GIVEN TEXT
+ + + + + + +

As virtuous men pass mildly away,
And whisper to their should to go,
Whilst some of their sad friends do say
The breath goes now, and some say “No.”


What is this a picture of? Good men dying., Why “virtuous”? Why “mildly”? With Donne, especially, we have to assume that he’s chosen every word for a reason. In this case, what is he emphasizing? How imperceptible the transition is from life to death: the “whisper”; those “sad friends” clustered around the death bed are uncertain whether he’s still breathing or not. A “virtuous” man will not fear death. Notice that if Donne had written “As wicked men pass screamingly away” the effect would be very, very different.

So le us melt, and make no noise,
No tear-floods, no sigh-tempests move;
’Twere profanation of our joys
To tell the laity of our love.

In the first stanza, then, he’s linked virtue with an imperceptible transition. We now see the other term of the comparison: in the same way, “let us melt”—silently, with no big fuss. “Melt” suggests a wonderfully gradual transition: think of an ice cube melting. When does it stop being an ice cube? If you take an ice cube and hit it with a hammer, the result is much more obvious. The floods and tempests are the standard hyperbole of love poetry (even Shakespeare’s), as if the more you weep and howl the stronger you love. Not so, says Donne, introducing some religious images: we would profane our love (drag it through the dirt, make it less holy) if we revealed it to the laity (ordinary people, as opposed to the clergy). Seventeenth century love poetry was idyllic and idealist ; Donne's is passionate and realistic to the point of cynicism.

+ + + + + + +

TASK DESCRIPTION
Please extend the commentary on Donne's poem, starting after its last sentence. You won't need the records.

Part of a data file
+ + + + + + +

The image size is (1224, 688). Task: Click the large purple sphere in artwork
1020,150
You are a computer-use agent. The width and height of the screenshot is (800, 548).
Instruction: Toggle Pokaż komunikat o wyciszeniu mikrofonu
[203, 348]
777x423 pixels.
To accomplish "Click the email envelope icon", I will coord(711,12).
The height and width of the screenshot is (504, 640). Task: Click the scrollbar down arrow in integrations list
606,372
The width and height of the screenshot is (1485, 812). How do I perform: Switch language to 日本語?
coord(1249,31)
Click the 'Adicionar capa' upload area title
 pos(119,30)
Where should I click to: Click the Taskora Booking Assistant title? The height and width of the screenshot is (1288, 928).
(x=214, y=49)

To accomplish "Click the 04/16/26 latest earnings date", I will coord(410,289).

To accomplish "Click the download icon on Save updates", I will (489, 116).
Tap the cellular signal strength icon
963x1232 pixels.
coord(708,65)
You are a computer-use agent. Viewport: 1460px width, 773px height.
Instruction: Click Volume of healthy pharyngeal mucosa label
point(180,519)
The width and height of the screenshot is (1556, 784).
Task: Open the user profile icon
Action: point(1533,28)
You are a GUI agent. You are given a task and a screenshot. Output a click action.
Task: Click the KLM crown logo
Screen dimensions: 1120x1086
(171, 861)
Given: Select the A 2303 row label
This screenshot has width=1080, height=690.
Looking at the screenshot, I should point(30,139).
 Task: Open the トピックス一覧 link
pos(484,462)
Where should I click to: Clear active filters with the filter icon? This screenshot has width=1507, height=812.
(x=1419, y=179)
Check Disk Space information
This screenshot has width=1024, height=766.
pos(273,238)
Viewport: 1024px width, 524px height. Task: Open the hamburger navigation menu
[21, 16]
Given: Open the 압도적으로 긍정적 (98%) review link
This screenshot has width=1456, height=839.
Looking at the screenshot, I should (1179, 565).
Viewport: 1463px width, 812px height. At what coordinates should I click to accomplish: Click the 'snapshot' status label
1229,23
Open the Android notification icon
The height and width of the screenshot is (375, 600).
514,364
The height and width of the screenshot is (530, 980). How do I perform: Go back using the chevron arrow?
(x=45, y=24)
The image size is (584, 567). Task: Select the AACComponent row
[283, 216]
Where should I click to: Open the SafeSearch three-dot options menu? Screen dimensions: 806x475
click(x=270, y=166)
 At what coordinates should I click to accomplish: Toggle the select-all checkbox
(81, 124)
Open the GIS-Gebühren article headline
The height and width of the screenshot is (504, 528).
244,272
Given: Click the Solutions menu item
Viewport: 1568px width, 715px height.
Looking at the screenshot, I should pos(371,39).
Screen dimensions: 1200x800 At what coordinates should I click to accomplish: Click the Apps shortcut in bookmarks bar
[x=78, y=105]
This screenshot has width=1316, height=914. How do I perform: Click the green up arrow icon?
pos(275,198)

+ + + + + + +

TASK ANSWER
So there’s his paradox. He now needs to make his case—using the usual metaphysical arsenal of logic and learning. Notice already that his comparison has a different effect from Shakespeare’s. In Shakespeare, the emphasis is on conveying how the “abundant issue” seemed, or felt, to the grieving lover. Donne tends to use comparisons as analogies, to support an intellectual argument.

Moving of th’ earth brings harm and fears,
Men reckon what it did or meant,
But trepidation of the spheres,
Though greater far, is innocent.

We think that an earthquake is a big deal: everyone worries and seeks its significance. But a “trepidation of the spheres”—something huge that happens far off in outer space: for us we could imagine substituting a supernova—though intrinsically far greater than a terrestrial earthquake, does not worry us much. There’s the analogy: great big things (our love, and our parting) as “innocent” (harmless, fuss-free); intrinsically smaller things (earthquakes) cause a giant fuss.

Not convinced? (He was evidently addressing this to his very clever wife, before he went off on a business trip for a few weeks.) Let’s try another analogy!

Dull sublunary lovers’ love,
Whose soul is sense, cannot admit
Absence, because it doth remove
Those things which elemented it.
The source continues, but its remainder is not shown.